„Jugend forscht“ am Technischen Gymnasium Horb geht weiter

„Jugend forscht“ am Technischen Gymnasium Horb geht weiter

Mo, 29.03.2021 - 08:58
Erstellt in:
0 Kommentare

An der Gewerblichen und Hauswirtschaftlichen Schule Horb nahmen eine Schülerin und zwei Schüler des Technischen Gymnasiums an „Jugend forscht“ teil. Unter der Leitung ihres Lehrers Oberstudienrat Swoboda verfolgen sie ein Projekt zur Optimierung von Produktionsprozessen mittels Robotertechnik. Das Projekt kann als Seminarkurs angerechnet werden und damit eine Abiturprüfung ersetzen.
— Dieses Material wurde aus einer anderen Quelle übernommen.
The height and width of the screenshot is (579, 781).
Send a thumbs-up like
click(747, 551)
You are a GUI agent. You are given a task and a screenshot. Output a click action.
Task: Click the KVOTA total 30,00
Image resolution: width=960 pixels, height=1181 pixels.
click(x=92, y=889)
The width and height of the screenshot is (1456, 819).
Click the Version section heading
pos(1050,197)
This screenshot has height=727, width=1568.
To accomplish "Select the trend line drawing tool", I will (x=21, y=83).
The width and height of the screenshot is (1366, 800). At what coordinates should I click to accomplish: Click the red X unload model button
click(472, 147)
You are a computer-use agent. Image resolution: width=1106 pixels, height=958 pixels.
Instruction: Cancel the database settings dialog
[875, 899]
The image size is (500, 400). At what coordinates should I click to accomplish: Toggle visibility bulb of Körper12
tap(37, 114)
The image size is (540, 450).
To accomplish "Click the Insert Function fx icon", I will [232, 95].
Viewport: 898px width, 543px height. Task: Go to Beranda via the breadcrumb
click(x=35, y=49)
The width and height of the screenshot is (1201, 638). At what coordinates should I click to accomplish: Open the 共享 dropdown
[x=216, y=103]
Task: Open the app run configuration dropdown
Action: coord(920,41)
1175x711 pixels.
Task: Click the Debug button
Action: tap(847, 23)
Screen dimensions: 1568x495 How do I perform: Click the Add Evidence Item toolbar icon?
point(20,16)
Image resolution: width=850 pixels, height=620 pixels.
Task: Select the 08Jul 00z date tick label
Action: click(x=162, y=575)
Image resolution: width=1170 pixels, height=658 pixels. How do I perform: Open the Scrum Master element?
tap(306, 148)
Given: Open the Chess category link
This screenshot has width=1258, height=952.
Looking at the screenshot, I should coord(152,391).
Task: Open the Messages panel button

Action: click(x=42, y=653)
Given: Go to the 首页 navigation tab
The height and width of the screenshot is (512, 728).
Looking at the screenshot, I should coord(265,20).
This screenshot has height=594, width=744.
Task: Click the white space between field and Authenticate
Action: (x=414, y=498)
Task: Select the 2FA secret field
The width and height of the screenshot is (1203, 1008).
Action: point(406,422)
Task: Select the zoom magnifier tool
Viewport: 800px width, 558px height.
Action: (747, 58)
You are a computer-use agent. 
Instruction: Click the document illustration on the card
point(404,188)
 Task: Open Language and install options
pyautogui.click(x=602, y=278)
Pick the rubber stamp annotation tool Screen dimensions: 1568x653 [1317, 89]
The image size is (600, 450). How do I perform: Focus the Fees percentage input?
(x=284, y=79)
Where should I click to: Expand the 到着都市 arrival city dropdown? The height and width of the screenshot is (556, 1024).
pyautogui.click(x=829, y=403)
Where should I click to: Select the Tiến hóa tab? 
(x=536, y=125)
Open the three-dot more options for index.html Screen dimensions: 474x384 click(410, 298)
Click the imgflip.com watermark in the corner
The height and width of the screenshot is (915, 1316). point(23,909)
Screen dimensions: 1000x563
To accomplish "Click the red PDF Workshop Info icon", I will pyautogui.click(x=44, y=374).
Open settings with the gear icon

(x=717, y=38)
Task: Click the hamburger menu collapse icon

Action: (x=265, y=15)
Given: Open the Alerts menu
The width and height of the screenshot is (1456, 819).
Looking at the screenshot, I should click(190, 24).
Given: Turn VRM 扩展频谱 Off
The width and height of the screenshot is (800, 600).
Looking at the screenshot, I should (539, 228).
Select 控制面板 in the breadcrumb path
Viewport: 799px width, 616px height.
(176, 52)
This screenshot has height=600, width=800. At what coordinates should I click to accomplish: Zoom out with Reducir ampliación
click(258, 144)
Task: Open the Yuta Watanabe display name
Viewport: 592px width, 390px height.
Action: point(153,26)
Im Kern geht es um die Frage, wie man Produktionsabläufe sinnvoll automatisiert. Wie viele Arbeitsschritte soll die Maschine selbstständig übernehmen? Wie viel sollte sicherheitshalber menschlich gesteuert werden? Wie kann man sowohl kostengünstig als auch qualitativ gut produzieren? Diese Fragen wollte die Gruppe im Zusammenhang mit der Herstellung eines Fidget Spinners klären. Zunächst musste ein Produktionskonzept erstellt werden: Welche Herstellungsschritte gibt es, wie sollte die Maschine aufgebaut sein, welche Materialien werden benötigt? Nachdem diese und viele weitere Fragen geklärt waren, entwarf man die einzelnen Teile der Vorrichtung. Manches wurde extra im 3D-Drucker neu erstellt, anderes konnte aus alten Werkstattteilen recycelt werden. Die jungen Forscher entwickelten sogar eine pneumatische Presse. Auch in die Programmiersprache des Roboters mussten sie sich erst einarbeiten.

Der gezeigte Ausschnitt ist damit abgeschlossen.